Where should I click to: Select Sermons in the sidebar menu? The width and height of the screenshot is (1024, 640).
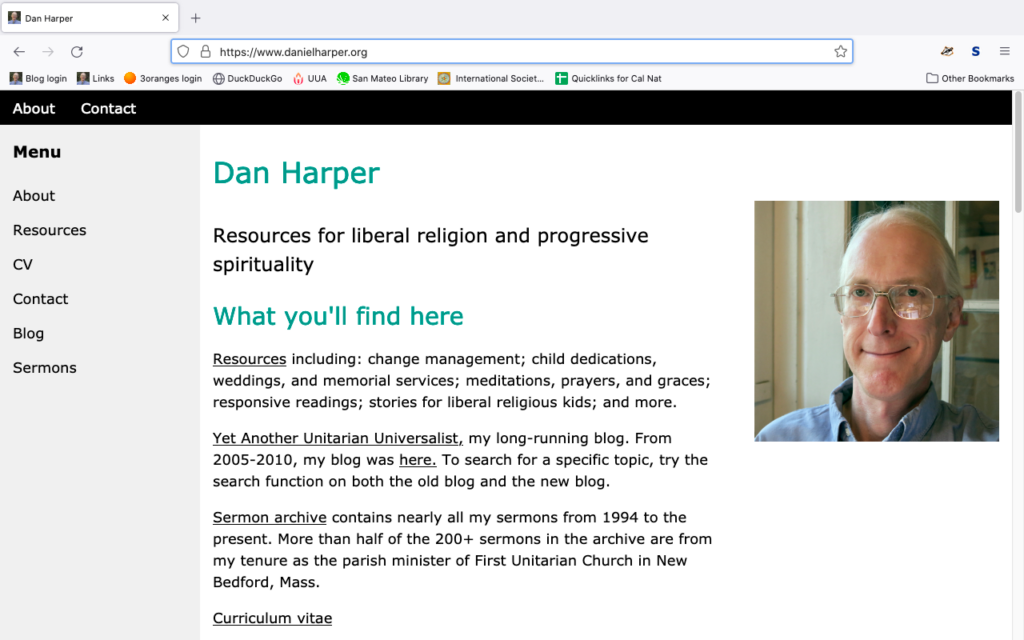(x=44, y=368)
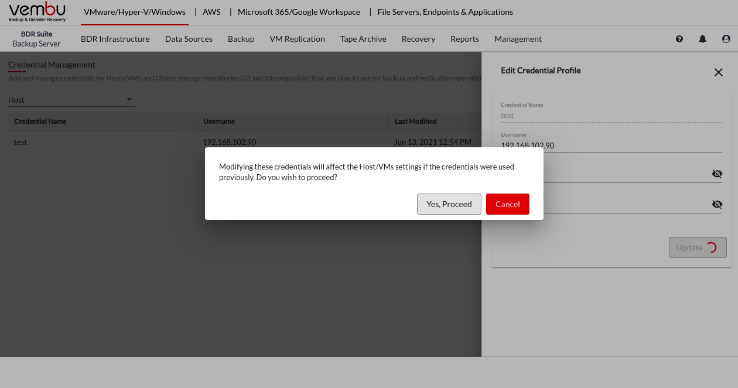The image size is (738, 388).
Task: Click the help question mark icon
Action: (x=679, y=39)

######

§ **Directions for this task**
Everything in the records must be returned exactly, except the pictures.

§ **Task result**
Where should I click to: Select Sermons in the sidebar menu? The width and height of the screenshot is (1024, 640).
(x=44, y=368)
The image size is (738, 388).
Task: Click the help question mark icon
Action: (x=679, y=39)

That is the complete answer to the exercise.